Como principal medida de seguridad, el Ayuntamiento restringirá el aforo de la Plaza Mayor a un máximo de 8.000 personas durante los momentos de mayor aglomeración: el Domingo de Ramos y la madrugada del Viernes Santo. El control de estas zonas contará con la intervención directa de las Unidades de Intervención Policial (UIP) y de Prevención y Reacción (UPR) de la Policía Nacional, sumado a los controles de acceso perimetral de la Guardia Civil, efectivos de la Policía Local y refuerzos de seguridad privada.

El plan local, que este año se adapta a la nueva nomenclatura de emergencias fijada en el Real Decreto 523/2023, incluye un despliegue preventivo en el Casco Antiguo. El barrio del Castillo contará con presencia del Cuerpo Municipal de Bomberos y un punto de Cruz Roja, que posteriormente se trasladará a la Plaza de la Constitución en la madrugada del Viernes Santo. En ambas ubicaciones operarán los Puntos Violeta gestionados por Cruz Roja Juventud y apoyados por el Instituto de la Mujer.
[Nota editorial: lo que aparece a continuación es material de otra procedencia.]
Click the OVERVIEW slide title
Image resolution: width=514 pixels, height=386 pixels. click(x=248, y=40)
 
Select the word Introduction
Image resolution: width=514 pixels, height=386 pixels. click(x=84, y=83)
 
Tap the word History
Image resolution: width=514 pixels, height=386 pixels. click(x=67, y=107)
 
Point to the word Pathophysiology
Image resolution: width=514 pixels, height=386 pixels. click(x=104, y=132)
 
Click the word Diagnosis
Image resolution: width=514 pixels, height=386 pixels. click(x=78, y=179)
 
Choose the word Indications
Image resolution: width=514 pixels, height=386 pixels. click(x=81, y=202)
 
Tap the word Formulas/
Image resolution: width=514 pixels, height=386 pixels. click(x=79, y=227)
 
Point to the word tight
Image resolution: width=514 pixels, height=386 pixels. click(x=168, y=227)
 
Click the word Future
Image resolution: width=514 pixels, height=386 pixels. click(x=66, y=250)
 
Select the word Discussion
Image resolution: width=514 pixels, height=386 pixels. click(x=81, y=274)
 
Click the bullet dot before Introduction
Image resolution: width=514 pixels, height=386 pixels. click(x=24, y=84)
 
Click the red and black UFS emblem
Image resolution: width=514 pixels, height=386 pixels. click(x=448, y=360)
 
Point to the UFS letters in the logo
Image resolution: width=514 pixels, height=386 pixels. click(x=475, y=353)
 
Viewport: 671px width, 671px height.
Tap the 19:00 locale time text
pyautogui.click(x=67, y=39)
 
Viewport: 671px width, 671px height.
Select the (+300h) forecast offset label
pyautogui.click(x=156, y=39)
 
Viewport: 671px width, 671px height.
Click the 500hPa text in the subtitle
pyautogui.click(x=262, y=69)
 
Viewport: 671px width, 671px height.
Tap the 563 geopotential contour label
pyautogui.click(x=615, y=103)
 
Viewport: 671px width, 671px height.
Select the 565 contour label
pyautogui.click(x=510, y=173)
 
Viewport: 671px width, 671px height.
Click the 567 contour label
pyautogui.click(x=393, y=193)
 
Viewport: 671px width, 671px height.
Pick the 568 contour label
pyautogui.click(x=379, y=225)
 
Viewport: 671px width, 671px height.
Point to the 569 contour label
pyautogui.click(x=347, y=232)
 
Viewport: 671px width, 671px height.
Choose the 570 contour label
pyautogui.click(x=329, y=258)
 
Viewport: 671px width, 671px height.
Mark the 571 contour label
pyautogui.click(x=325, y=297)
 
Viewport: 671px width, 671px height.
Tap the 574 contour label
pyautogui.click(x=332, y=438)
De forma paralela, Urbanismo y Bomberos han ejecutado labores previas de revisión en pavimentos, alcantarillado y cornisas a lo largo de los recorridos procesionales para garantizar las vías de evacuación.
Evolución del operativo de seguridad
La hemeroteca de Liberal de Castilla documenta cómo el blindaje del Casco Antiguo ha escalado en complejidad logística durante los últimos años para dar respuesta a la masificación de eventos como Las Turbas. La adaptación a la nueva normativa nacional de protección civil adelantada por Dolz fue testada esta misma semana en Cuenca mediante un macro simulacro de emergencias enfocado precisamente en los riesgos de la alta afluencia.
El dispositivo aprobado para 2026 consolida herramientas operativas que comenzaron como refuerzos experimentales en ediciones recientes, como el despliegue táctico de las unidades UPR y la ubicación estratégica de los Puntos Violeta en la Plaza de la Constitución. Su integración definitiva demuestra la evolución técnica de un plan estructuralmente indispensable para sostener una celebración de Interés Turístico Internacional en una trama urbana de extrema complejidad orográfica.